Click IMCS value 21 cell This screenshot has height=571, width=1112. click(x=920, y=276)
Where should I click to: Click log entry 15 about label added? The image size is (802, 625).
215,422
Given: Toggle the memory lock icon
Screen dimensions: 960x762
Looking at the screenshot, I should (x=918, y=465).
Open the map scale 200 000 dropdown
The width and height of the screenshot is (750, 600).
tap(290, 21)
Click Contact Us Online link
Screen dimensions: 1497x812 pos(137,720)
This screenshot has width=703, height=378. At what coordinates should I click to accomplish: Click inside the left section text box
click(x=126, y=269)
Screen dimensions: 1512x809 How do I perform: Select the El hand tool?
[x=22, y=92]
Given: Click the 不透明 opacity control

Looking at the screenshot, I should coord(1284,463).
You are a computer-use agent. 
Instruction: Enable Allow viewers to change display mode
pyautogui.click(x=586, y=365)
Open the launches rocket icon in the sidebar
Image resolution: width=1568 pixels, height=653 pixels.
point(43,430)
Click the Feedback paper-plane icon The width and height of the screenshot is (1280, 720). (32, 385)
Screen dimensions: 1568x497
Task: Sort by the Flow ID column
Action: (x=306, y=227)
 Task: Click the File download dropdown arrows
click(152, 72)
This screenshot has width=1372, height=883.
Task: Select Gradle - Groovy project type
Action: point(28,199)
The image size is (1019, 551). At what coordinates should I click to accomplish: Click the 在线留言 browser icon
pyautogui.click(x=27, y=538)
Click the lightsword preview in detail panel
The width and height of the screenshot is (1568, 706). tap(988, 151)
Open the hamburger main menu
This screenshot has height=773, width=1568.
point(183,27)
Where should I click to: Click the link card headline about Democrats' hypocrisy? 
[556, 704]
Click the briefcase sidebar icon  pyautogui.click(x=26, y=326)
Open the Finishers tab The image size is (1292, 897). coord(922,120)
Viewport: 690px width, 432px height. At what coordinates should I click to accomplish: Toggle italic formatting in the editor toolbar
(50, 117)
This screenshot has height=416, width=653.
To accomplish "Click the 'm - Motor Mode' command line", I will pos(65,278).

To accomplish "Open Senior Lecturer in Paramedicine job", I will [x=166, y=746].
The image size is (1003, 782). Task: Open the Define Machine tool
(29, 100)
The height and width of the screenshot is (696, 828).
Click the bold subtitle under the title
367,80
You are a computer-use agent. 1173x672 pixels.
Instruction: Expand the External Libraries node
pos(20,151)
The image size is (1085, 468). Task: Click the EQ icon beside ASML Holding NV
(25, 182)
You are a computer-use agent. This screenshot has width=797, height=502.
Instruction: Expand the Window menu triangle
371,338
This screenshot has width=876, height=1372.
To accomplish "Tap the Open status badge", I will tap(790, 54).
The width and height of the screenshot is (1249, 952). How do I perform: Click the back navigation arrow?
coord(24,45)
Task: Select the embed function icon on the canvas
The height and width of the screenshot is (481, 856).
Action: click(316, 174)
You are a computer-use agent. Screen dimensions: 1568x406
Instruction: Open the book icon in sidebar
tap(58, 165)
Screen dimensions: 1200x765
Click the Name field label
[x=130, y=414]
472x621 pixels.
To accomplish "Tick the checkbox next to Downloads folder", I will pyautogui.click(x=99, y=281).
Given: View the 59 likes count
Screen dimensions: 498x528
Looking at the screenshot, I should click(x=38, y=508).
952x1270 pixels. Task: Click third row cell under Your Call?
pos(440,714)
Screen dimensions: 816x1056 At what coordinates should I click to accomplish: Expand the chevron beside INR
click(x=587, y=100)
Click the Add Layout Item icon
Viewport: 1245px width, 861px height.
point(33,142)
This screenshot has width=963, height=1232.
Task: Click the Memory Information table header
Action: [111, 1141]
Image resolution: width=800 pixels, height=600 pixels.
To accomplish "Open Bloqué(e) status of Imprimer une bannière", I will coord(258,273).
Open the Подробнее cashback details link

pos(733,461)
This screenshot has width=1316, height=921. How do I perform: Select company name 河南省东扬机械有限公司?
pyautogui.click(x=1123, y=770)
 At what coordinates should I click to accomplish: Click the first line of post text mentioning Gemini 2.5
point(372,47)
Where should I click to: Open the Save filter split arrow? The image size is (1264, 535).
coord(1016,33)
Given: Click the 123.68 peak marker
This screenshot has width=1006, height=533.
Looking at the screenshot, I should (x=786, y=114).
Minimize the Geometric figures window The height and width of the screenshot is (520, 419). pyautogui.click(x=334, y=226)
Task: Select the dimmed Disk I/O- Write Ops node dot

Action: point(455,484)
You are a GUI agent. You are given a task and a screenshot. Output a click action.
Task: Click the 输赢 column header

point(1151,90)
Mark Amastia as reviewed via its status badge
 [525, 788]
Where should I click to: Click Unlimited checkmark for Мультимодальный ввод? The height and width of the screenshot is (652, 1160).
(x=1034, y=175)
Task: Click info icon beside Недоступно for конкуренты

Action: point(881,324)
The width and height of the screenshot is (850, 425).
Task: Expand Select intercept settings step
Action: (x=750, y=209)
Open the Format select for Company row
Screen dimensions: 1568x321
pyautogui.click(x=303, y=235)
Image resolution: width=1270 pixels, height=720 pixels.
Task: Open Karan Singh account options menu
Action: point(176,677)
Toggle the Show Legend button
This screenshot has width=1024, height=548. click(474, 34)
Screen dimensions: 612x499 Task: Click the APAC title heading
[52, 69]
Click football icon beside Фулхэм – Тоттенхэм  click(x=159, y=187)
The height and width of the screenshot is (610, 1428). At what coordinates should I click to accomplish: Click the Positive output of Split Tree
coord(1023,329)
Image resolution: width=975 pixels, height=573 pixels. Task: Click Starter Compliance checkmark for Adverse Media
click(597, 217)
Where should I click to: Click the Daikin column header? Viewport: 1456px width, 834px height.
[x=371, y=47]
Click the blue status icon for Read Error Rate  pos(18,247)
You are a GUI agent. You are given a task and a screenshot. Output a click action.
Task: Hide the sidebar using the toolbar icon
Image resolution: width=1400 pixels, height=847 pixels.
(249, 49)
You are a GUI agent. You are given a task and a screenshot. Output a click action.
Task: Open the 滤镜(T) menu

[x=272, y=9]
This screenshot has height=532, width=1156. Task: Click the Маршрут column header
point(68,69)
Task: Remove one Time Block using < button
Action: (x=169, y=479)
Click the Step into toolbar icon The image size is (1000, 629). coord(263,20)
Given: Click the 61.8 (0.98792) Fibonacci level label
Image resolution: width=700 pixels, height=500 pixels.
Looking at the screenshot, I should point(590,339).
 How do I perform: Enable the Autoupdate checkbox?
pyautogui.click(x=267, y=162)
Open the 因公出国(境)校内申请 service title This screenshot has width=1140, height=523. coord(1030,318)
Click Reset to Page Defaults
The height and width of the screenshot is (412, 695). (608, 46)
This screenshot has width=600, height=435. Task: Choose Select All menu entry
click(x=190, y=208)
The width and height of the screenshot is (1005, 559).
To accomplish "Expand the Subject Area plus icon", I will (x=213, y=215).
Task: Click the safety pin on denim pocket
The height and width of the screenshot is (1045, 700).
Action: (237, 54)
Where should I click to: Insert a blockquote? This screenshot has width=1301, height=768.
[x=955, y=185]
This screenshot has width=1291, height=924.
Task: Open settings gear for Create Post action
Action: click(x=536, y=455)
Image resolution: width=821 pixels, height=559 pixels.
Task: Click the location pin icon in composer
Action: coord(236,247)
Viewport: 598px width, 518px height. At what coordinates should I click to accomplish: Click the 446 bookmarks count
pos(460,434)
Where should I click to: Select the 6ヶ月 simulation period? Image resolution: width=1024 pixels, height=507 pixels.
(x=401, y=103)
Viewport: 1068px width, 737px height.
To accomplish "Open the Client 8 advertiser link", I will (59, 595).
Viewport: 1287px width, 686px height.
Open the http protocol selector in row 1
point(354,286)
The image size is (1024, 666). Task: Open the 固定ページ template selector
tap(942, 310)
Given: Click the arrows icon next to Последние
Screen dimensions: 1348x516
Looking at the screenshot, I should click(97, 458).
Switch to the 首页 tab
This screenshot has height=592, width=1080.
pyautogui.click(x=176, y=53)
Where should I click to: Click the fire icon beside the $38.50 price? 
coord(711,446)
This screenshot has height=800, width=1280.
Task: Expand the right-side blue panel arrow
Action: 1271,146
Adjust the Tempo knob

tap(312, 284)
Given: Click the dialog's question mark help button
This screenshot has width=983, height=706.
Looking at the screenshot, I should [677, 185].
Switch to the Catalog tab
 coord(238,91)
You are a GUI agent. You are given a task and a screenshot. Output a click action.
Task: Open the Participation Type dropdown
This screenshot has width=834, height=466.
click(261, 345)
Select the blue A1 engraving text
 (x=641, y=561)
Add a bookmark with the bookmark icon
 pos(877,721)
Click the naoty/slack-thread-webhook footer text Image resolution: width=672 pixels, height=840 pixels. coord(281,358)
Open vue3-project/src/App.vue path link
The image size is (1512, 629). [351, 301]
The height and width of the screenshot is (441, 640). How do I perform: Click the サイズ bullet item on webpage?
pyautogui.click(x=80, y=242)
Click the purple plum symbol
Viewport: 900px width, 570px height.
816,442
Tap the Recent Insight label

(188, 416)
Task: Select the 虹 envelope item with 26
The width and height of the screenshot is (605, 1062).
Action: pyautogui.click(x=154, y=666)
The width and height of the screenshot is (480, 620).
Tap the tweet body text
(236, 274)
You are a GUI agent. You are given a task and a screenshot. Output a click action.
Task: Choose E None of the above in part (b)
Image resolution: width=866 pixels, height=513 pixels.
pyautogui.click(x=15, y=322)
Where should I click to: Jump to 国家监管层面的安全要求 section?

──────────

Lines with "next" in them: work out how many there are in the listing and give the figure alone.

2